2016年の米大統領選挙の民主・共和両党の候補者選びがアイオワ州の党員集会からスタートしました。2月9日にはニューハンプシャー州で予備選挙が行われ、主要州の予備選挙・党員集会が集中する3月1日の「スーパー・チューズデー」で両党の大統領候補はほぼ決します。政治経済に独自の視点で切り込む金融メルマガ「闇株新聞プレミアム」が、米大統領選を解説します!
共和党は暴言男トランプ氏が初戦落とし混戦
「スーパーチューズデー」まで目が離せない!
米大統領選挙の候補者選びは短期決戦で、スタートダッシュ次第で思いもかけない候補者が選ばれることがあります。最近では2008年1月にバラク・オバマ氏がアイオワ州で最有力と言われていたヒラリー・クリントン氏に勝利し、そのまま大統領にまで上り詰めました。
さて、今回のアイオワ州選挙ですが、共和党の候補者は早くも「有力」と予想された3候補に絞られたようです。保守派のテッド・クルーズ氏がトップを走っていたドナルド・トランプ氏を抑えて勝利し、本流とされるマルコ・ルビオ氏も肉迫しています。
共和党の候補者選びは州により「トップ総取り方式」と「按分方式」があり、アイオワは後者なのでまだまだ横一線。混戦は3月1日のスーパー・チューズデーまで続きそうです。本紙はトランプ候補を含めた3候補の主張を比較し、またアイオワの結果を加味して考えると、最終的にはマルコ・ルビオ氏が残ると予想しています。
民主党の大本命ヒラリーは不安なスタート
「私用メール問題」の爆弾も抱えている!
一方、民主党の候補者選びは「大本命」のヒラリー・クリントン氏が、自らを「民主社会主義者」と呼ぶバーニー・サンダース氏に肉薄されながらも辛うじて勝利しました。しかし、民主党の候補者選びはどの州も「按分方式」なので実質的には引き分けです。次のニューハンプシャー州はサンダース氏がリードしているため、クリントン氏にとっては大変不安なスタートになっています。
クリントン氏は同じ民主党の現職・オバマ大統領の数少ない功績(国民皆保険制度「オバマケア」など)はちゃっかり自分の功績として取り込み、弱点(軟弱な外交政策など)は堂々と批判する「いいとこ取り」の戦略です。中国や中東に対する外交スタンスについては明言を避けるなど、大統領有力候補としての基本的な考え方は一切明らかにしていません。

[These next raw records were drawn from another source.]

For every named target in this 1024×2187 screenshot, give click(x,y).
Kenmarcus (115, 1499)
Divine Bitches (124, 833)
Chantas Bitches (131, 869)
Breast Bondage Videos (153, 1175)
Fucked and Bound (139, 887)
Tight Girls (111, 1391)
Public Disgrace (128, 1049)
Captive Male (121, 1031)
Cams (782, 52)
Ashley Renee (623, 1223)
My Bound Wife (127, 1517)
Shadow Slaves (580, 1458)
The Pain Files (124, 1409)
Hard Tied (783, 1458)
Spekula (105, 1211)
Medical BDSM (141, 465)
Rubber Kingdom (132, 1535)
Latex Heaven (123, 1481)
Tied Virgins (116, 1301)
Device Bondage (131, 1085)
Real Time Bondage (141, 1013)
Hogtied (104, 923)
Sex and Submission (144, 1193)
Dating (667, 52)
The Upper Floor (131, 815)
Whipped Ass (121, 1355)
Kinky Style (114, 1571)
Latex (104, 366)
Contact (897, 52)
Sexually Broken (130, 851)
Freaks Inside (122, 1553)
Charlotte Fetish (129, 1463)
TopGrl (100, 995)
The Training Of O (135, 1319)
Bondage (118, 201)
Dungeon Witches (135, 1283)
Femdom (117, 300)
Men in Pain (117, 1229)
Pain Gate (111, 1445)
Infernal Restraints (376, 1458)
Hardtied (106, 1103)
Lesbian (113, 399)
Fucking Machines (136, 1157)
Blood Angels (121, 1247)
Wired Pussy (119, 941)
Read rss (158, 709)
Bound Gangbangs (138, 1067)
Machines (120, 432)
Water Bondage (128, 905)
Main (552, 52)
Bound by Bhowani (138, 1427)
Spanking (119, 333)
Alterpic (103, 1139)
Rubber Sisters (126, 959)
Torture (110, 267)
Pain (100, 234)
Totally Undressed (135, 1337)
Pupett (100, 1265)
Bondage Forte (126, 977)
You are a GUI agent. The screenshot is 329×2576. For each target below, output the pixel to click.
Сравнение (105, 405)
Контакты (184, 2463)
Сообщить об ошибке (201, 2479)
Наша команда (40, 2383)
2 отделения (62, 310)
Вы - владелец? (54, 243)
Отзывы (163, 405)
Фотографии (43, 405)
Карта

オバマ大統領は「クリントン支持」を表明したものの内心は良く思っていないようで、クリントン氏が国務長官在任中に公務で私的なアカウントを使った「私用メール問題」では、未公開メール22通を「トップシークレット(最高機密)」に指定してしまいました。クリントン氏はオバマ大統領に重要なメールを見せたくなくて私用メールを使ったようです。
ここを本格的に追及されると致命傷になるかもしれませんが、相手がサンダース氏ならさすがに逃げきれるでしょう。「私用メール問題」で傷を負ったまま民主党候補に決まると前ニューヨーク市長のマイケル・ブルームバーグ氏が無所属で出馬してくるシナリオも言われていますが、可能性としてはほとんどないと考えます。
古今東西、政権選挙は「振り子」の如し
優柔不断なオバマの次に、該当者なし!?
さて11月8日に行われる本選は、直前の政治・経済情勢が大きく影響するため、今から予想することは意味がありません。2008年の本選でも優勢だったベトナムの英雄・マケイン氏が経済音痴で、突如襲った金融危機への対応を聞かれてトンチンカンな答弁しかできず、オバマ氏に負けてしまいました。
その2008年大統領選挙でオバマ氏が勝利した最大の要因は、好戦的でイラク戦争に踏み切ったブッシュ前大統領に対し、「反戦・停戦・米兵の引き上げ」を公約に掲げ、「これ以上、米国人を戦場で死なせない」と強く訴えたからです。
米大統領選挙に限らず世界的に選挙というものは「振り子のように振れる」ものです。次期米大統領が好戦的であるかどうかはともかく、いろいろな意味で「強い」大統領が選ばれるはずです。
しかし、民主党/共和党のどの候補者を見ても、そのイメージに「ピッタリ」な候補は見当たりません。米国だけではなく世界のこれからの4年(あるいは8年)をリードする米大統領のイメージは、ますます混沌としてきたようです。